§ **Records shown**:

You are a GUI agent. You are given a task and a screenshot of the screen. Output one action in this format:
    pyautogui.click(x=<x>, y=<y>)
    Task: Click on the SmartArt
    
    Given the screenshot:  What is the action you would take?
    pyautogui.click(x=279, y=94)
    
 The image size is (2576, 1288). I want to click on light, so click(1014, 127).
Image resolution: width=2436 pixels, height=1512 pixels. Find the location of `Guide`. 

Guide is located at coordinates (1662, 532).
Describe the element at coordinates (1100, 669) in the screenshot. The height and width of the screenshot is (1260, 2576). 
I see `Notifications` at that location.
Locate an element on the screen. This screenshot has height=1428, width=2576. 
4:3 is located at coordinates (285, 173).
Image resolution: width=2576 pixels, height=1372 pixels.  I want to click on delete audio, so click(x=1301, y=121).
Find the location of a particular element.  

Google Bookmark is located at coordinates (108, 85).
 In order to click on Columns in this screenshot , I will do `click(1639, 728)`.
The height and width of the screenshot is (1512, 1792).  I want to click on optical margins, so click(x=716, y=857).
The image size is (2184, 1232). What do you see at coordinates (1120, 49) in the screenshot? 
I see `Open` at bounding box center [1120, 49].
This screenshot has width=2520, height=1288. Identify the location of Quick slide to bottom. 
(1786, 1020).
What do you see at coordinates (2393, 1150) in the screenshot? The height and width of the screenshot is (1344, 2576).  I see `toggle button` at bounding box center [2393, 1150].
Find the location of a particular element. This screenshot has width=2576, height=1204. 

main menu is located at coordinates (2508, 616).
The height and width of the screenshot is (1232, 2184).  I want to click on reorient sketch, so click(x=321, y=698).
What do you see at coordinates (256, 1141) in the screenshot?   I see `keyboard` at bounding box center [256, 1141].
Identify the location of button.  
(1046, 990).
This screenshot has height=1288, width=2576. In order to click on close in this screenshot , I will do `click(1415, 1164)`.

§ **Exercise task**: Which lines in the entries above contain the word "center"? Copy out each such line in full.

§ **Complete output**:
I see `Open` at bounding box center [1120, 49].
What do you see at coordinates (2393, 1150) in the screenshot? The height and width of the screenshot is (1344, 2576).  I see `toggle button` at bounding box center [2393, 1150].
What do you see at coordinates (256, 1141) in the screenshot?   I see `keyboard` at bounding box center [256, 1141].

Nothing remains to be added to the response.